**The records**
::::

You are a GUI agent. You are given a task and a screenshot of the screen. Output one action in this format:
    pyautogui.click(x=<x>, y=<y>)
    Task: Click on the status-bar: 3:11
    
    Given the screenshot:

::::

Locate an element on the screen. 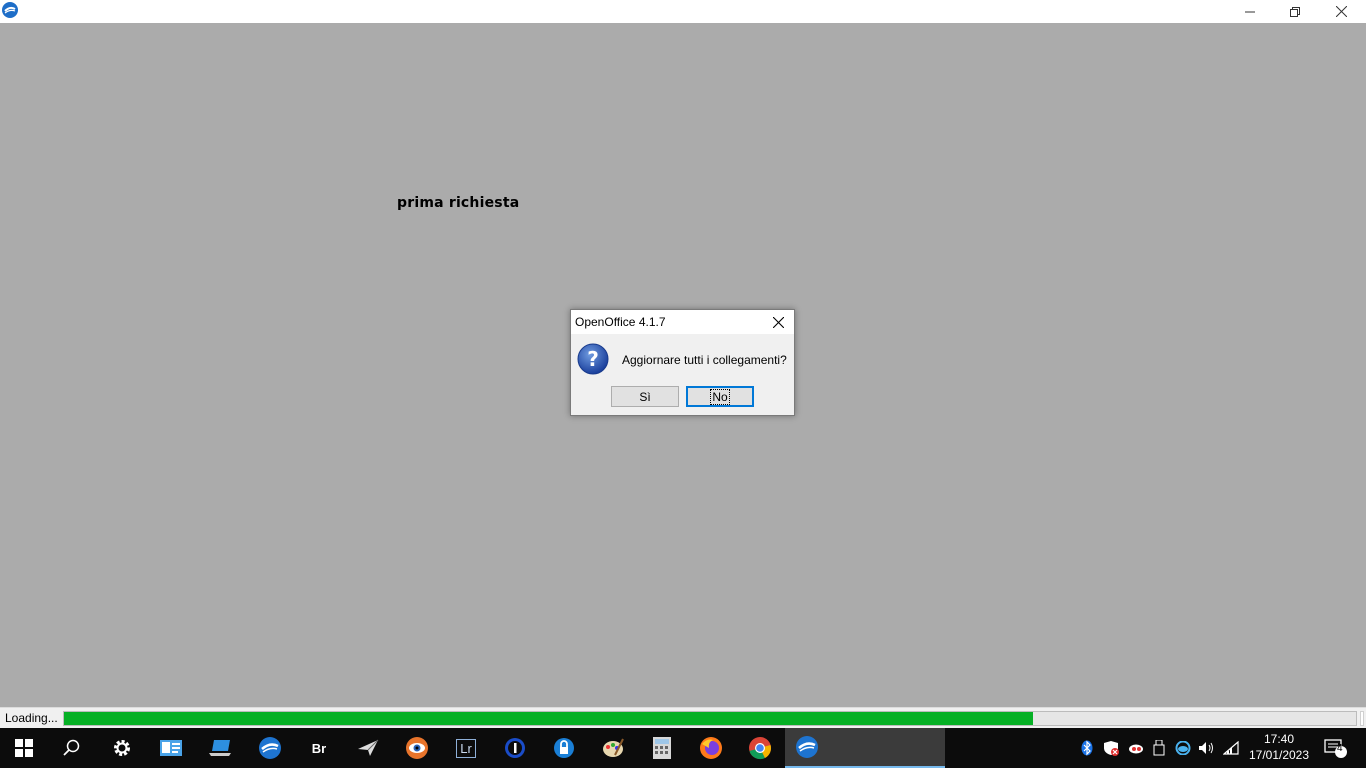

::::

Gather every line of the entries above that contains the string "screenshot", matching case exactly.

**Answer for the task**
You are a GUI agent. You are given a task and a screenshot of the screen. Output one action in this format:
    Given the screenshot:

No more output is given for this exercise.